## YOUR INSTRUCTIONS:
Print the listing below from its opening line through the line holding "[Mostra impostazioni cookies] (89, 1288)", both ends included.

## DATA TO EXAMINE:
━━━━━━━━

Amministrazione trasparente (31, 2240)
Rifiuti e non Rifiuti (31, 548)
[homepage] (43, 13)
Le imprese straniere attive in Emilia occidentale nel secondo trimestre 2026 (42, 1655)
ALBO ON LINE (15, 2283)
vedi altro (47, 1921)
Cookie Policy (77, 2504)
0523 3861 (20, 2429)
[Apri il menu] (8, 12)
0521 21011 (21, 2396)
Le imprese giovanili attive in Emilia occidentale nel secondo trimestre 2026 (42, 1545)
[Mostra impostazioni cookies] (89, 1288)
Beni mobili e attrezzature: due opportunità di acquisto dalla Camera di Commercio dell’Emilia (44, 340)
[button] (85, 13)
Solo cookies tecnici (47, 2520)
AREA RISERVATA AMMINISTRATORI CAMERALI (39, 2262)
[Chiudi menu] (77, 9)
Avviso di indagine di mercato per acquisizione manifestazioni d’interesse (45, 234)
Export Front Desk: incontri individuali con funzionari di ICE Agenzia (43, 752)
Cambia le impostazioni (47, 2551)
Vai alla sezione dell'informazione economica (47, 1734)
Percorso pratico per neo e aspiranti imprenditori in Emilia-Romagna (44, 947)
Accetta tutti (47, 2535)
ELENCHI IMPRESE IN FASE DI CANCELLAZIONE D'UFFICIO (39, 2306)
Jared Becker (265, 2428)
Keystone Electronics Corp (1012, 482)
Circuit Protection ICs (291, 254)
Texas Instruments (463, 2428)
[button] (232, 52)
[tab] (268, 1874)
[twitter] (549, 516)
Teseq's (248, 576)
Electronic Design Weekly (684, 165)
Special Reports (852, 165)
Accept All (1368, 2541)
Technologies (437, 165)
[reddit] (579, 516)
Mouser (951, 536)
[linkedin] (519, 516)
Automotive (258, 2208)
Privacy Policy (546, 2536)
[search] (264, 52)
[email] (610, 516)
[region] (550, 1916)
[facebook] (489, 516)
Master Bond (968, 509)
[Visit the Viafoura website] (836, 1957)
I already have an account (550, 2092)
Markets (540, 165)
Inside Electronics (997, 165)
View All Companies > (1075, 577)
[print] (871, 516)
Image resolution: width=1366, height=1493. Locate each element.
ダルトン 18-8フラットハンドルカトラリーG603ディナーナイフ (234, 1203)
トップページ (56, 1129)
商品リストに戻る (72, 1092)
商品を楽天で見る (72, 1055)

━━━━━━━━

## RESPONSE BOX:
Amministrazione trasparente (31, 2240)
Rifiuti e non Rifiuti (31, 548)
[homepage] (43, 13)
Le imprese straniere attive in Emilia occidentale nel secondo trimestre 2026 (42, 1655)
ALBO ON LINE (15, 2283)
vedi altro (47, 1921)
Cookie Policy (77, 2504)
0523 3861 (20, 2429)
[Apri il menu] (8, 12)
0521 21011 (21, 2396)
Le imprese giovanili attive in Emilia occidentale nel secondo trimestre 2026 (42, 1545)
[Mostra impostazioni cookies] (89, 1288)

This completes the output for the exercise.